EXERCISE BRIEF
Within the records that follow, determine how many lines include the word "computer". State the number and nothing further.

[Data entries]
== Segment start ==
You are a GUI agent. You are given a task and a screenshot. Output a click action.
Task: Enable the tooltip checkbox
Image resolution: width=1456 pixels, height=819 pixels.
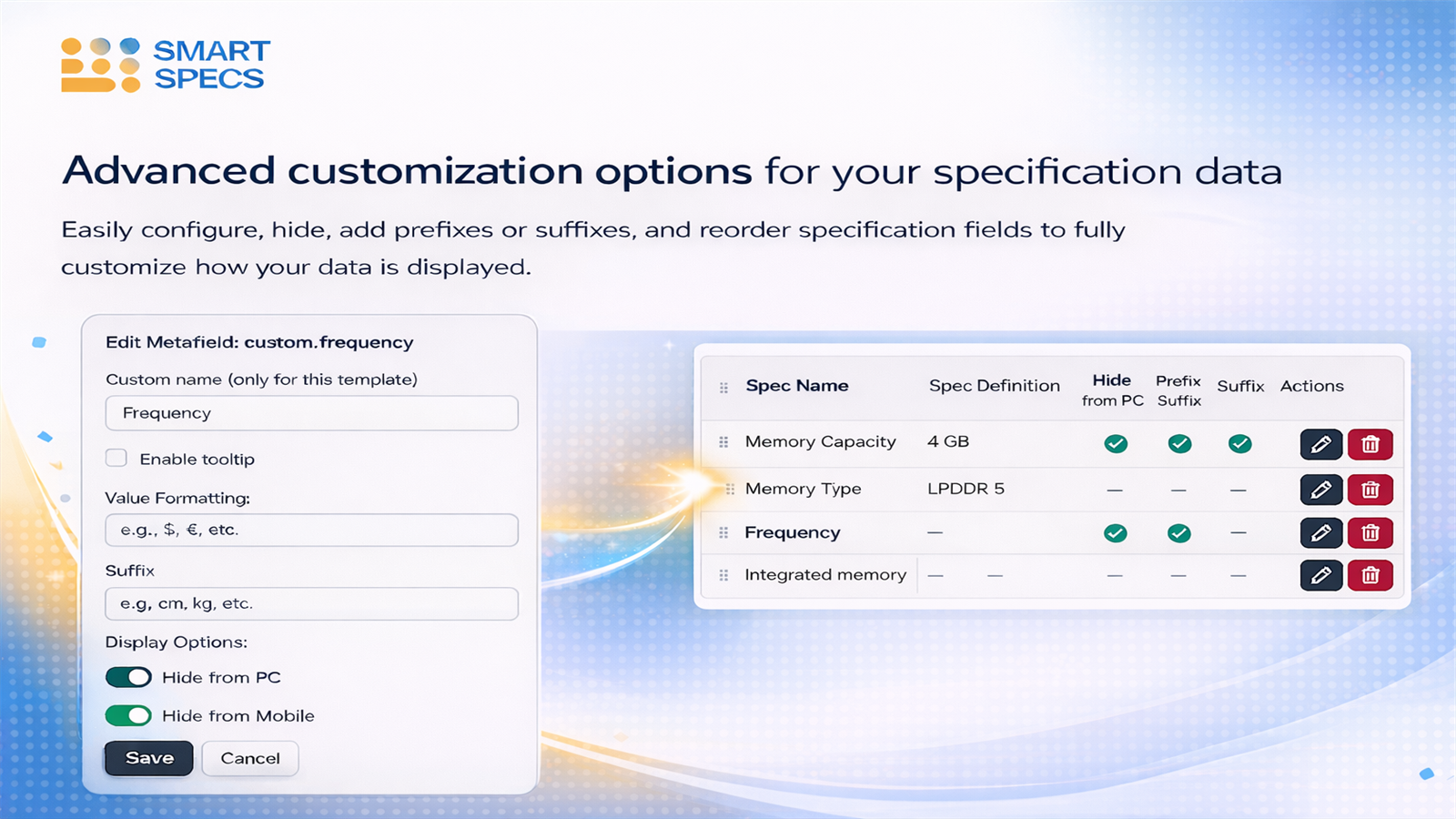click(116, 458)
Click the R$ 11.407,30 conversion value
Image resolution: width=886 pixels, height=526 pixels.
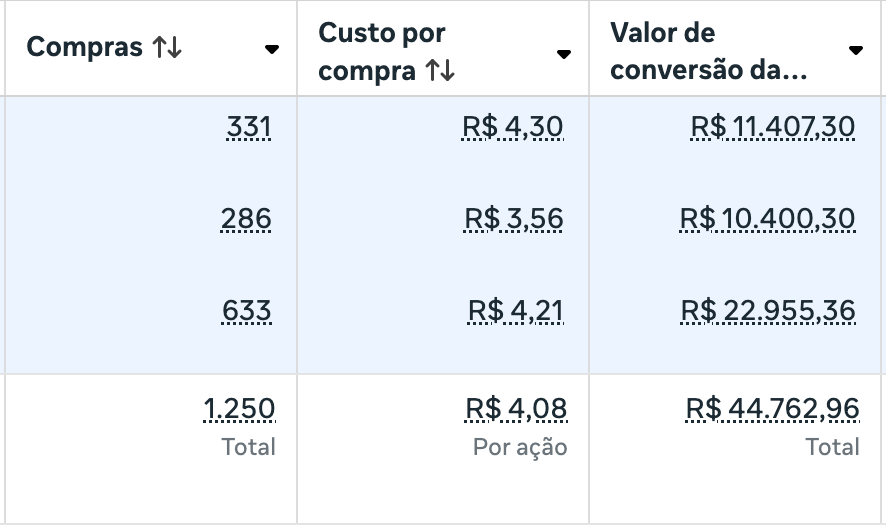click(773, 127)
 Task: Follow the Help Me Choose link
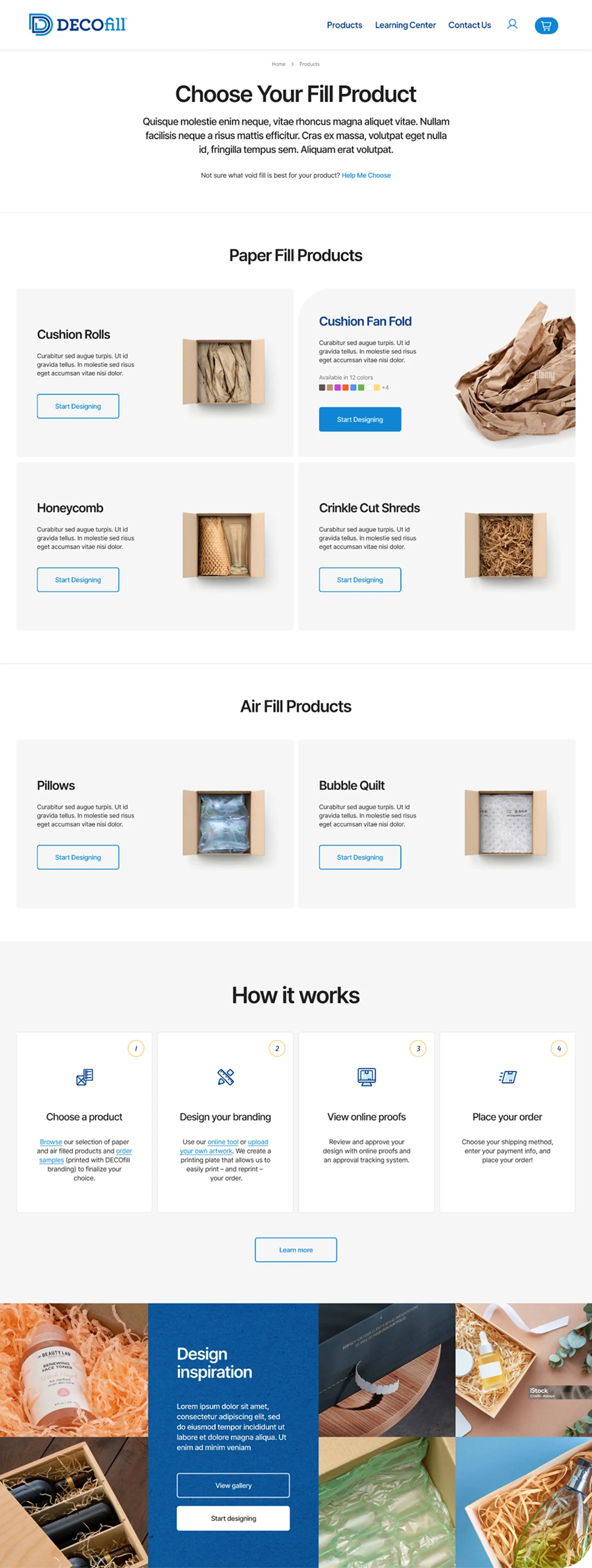(366, 175)
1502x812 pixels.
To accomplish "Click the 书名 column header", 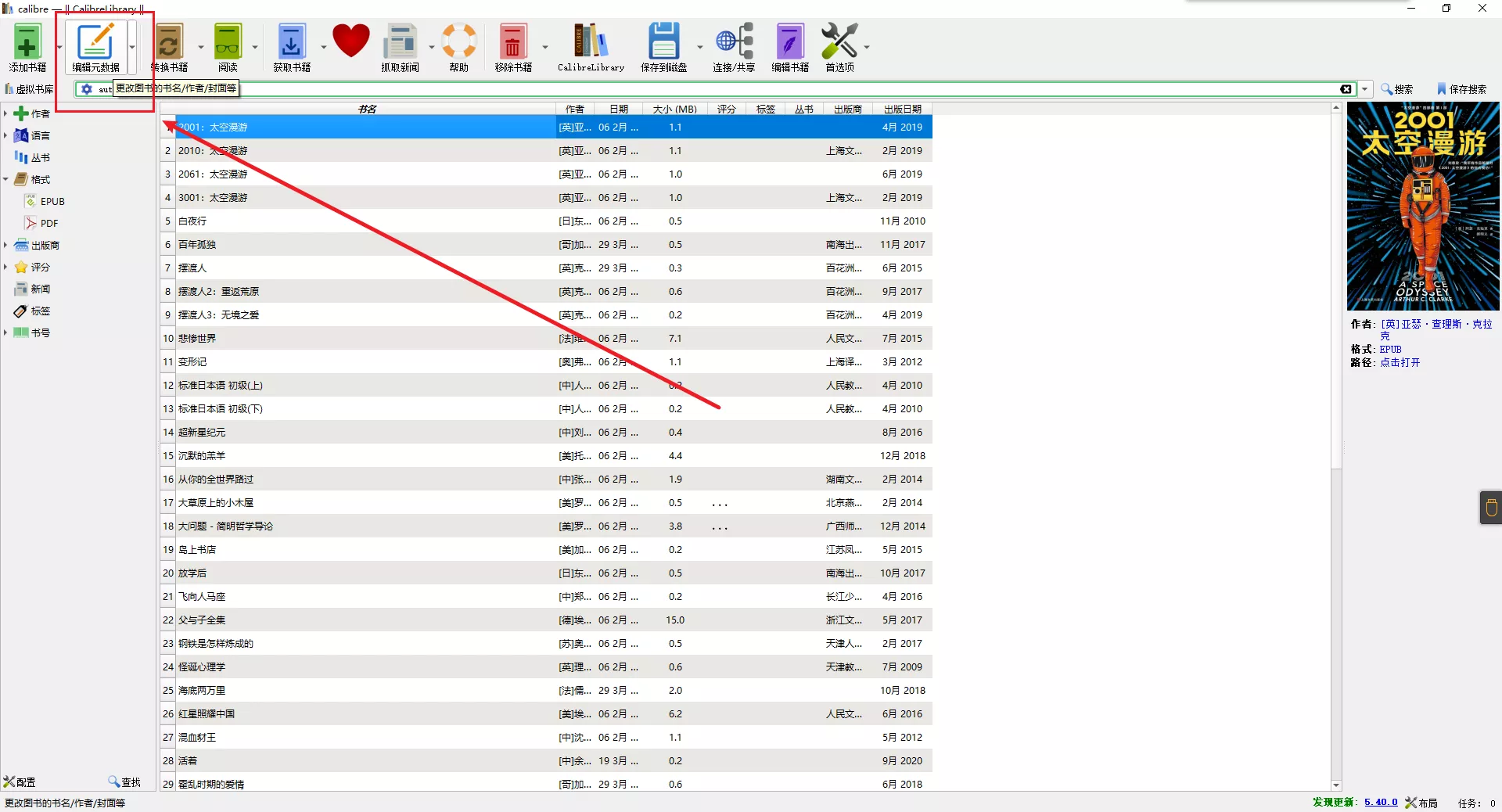I will pyautogui.click(x=367, y=109).
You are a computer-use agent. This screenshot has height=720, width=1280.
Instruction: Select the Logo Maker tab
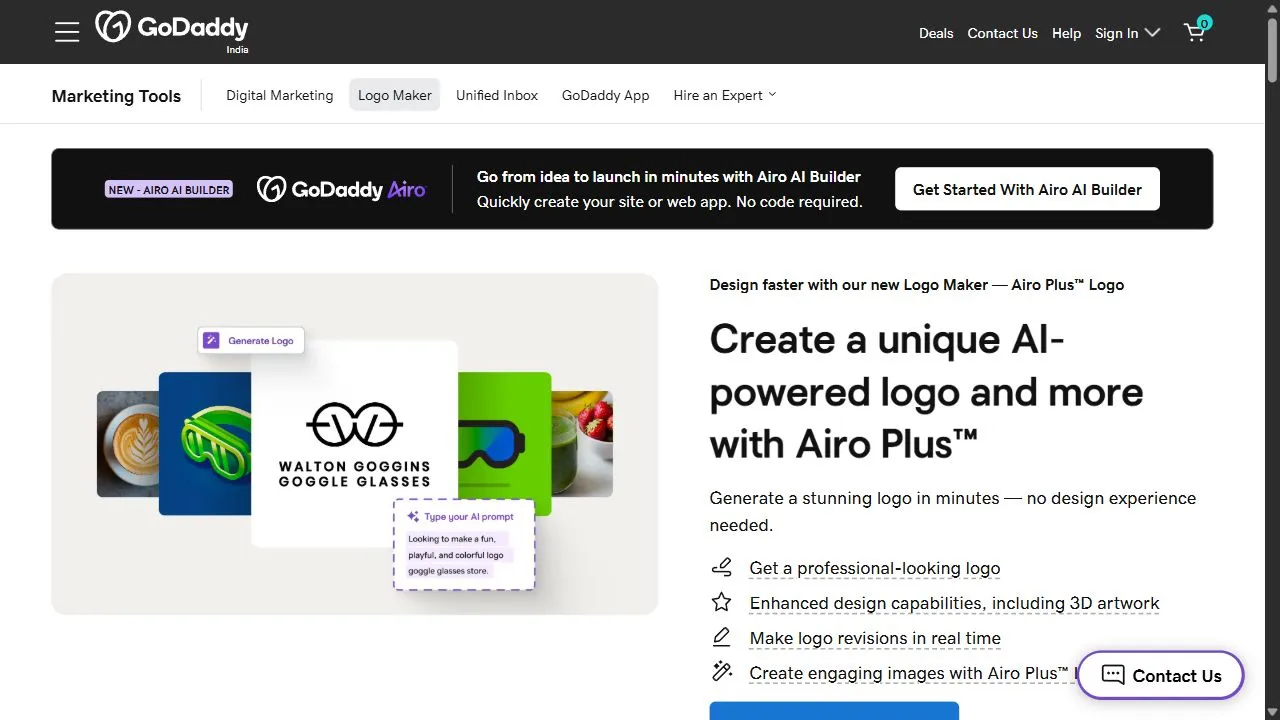(x=395, y=95)
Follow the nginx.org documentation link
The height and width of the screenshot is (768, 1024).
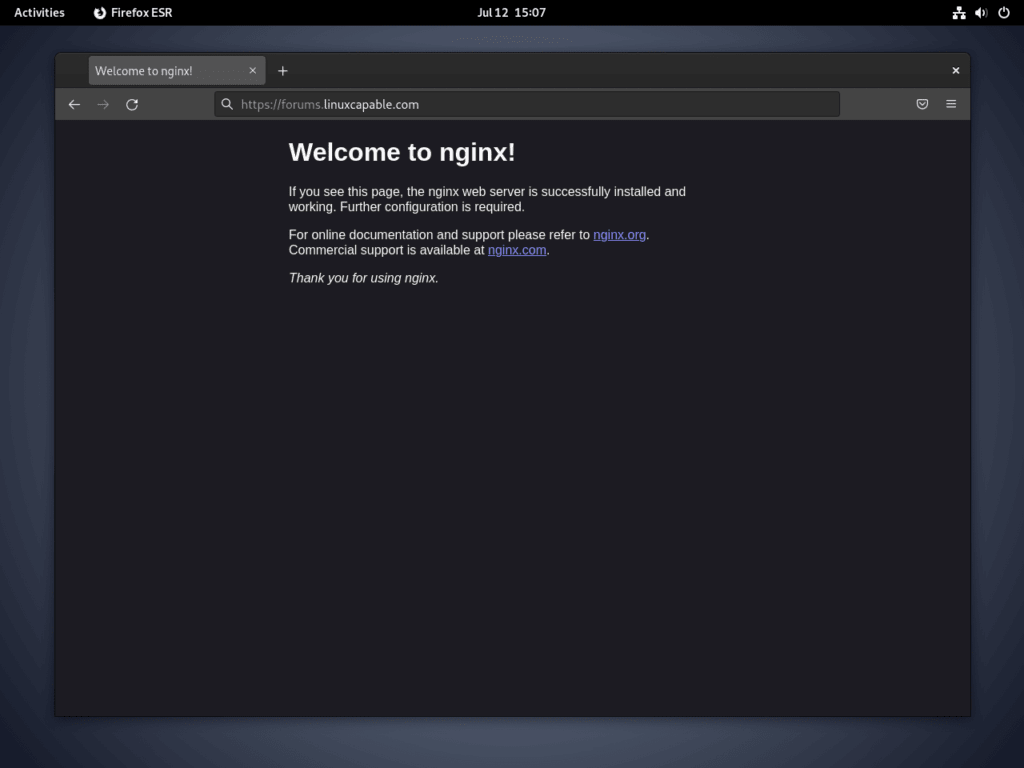(x=619, y=234)
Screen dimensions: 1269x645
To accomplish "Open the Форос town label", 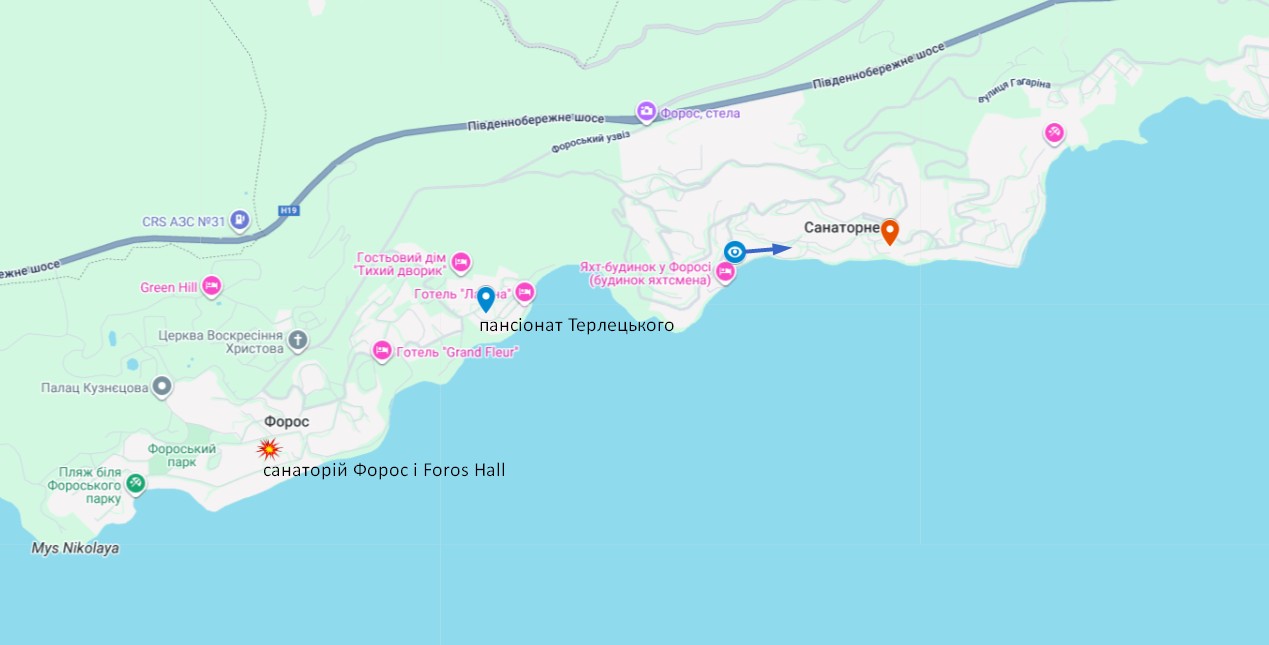I will point(286,422).
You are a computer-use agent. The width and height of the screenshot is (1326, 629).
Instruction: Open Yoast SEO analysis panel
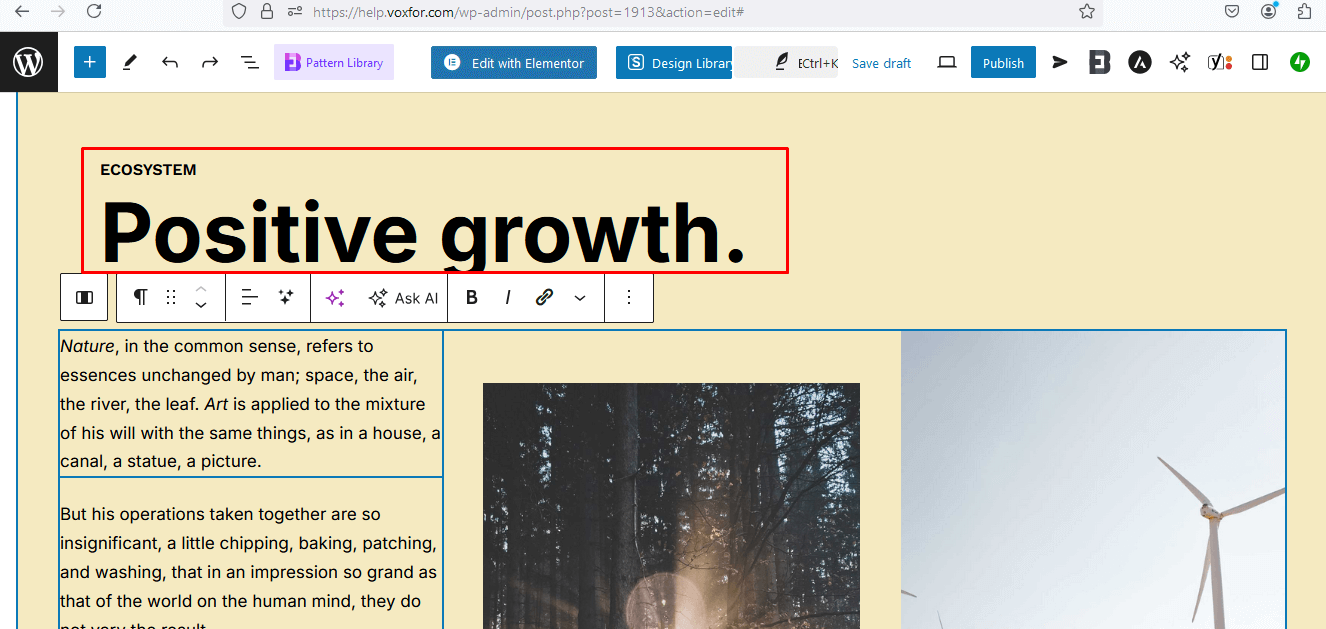pyautogui.click(x=1219, y=61)
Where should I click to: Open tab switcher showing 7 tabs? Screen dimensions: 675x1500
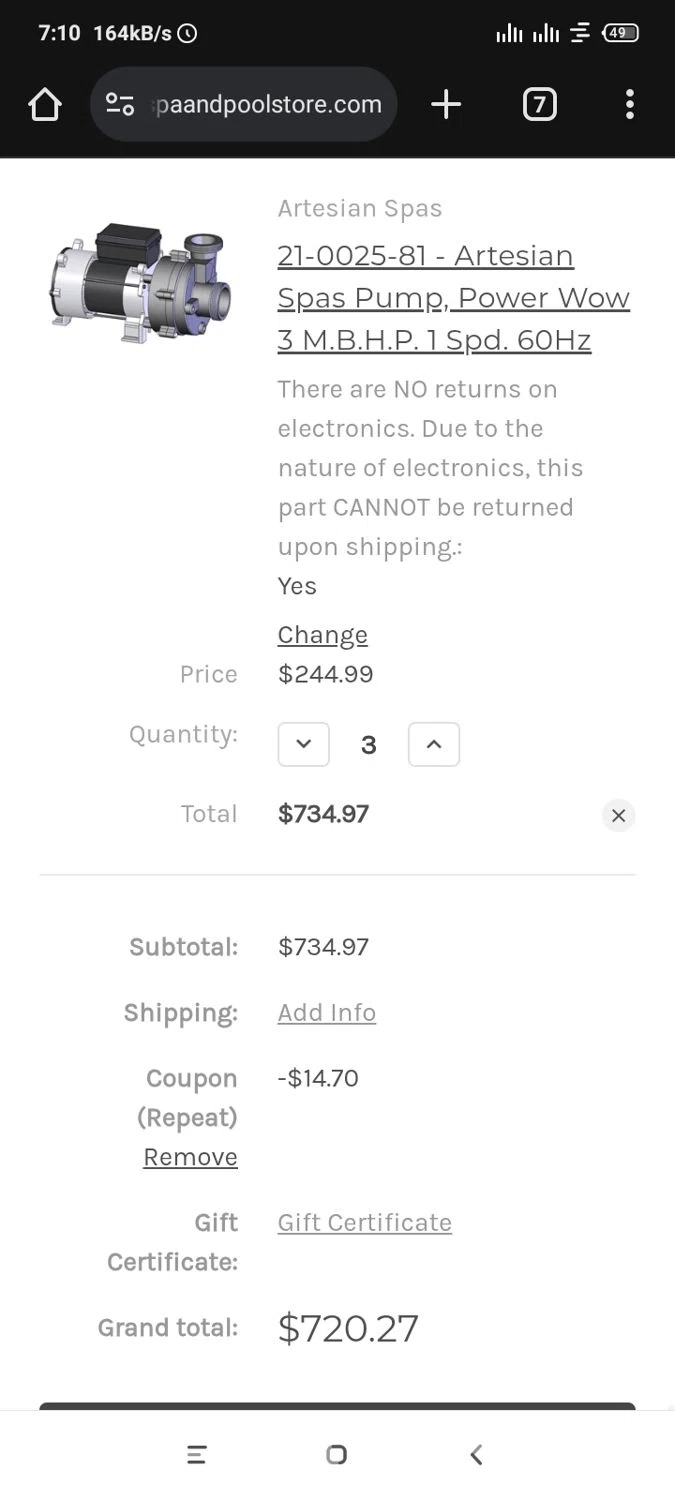539,105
== Segment end ==
THE ANSWER
2